Entries taken from a collection:
········

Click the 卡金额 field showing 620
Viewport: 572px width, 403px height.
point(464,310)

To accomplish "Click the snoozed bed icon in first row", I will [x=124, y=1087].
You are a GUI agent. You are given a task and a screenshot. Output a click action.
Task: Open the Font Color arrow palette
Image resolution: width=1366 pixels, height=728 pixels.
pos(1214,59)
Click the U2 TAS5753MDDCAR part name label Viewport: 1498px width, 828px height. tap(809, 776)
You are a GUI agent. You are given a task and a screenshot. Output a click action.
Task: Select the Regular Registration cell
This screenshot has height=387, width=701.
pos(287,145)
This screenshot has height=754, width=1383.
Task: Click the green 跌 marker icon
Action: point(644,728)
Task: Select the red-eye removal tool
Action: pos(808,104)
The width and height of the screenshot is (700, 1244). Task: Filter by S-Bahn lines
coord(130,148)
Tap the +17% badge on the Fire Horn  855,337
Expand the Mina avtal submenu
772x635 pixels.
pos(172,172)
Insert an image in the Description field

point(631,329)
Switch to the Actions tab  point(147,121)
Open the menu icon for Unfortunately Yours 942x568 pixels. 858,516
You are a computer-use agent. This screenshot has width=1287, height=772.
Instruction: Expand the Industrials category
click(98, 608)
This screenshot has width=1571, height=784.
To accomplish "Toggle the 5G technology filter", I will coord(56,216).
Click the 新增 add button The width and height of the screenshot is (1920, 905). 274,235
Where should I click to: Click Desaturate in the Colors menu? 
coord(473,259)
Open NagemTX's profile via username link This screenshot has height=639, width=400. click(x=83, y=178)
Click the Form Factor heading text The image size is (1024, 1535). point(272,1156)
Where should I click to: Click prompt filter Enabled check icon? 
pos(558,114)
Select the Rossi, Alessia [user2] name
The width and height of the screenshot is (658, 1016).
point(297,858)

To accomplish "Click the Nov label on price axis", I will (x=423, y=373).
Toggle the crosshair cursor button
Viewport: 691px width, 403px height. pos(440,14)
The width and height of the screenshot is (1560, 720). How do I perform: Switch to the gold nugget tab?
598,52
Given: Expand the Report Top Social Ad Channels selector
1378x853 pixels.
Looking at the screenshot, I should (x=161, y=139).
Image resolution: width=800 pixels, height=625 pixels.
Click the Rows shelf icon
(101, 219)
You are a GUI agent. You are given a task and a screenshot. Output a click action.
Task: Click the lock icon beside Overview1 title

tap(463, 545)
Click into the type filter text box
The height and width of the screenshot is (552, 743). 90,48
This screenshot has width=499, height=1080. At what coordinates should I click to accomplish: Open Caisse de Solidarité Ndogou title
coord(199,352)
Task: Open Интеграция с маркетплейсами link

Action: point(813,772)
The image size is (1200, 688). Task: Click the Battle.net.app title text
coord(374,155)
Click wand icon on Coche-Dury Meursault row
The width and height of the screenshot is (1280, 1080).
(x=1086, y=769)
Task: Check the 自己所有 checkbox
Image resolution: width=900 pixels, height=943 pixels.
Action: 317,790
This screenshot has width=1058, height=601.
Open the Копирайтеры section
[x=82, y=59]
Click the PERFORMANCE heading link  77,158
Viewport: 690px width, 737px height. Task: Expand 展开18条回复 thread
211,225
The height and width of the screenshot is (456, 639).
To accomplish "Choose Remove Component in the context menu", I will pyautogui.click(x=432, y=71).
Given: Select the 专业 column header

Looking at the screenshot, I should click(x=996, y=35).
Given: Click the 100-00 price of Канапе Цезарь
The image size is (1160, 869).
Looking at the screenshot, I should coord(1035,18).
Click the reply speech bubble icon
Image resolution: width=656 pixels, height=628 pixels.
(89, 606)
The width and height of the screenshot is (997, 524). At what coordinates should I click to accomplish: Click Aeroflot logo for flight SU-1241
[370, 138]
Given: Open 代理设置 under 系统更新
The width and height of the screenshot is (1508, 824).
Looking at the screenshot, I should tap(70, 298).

········

> _Work item_: Show all lines above holding "price".

> _Problem solution_:
To accomplish "Click the Nov label on price axis", I will (x=423, y=373).
Given: Click the 100-00 price of Канапе Цезарь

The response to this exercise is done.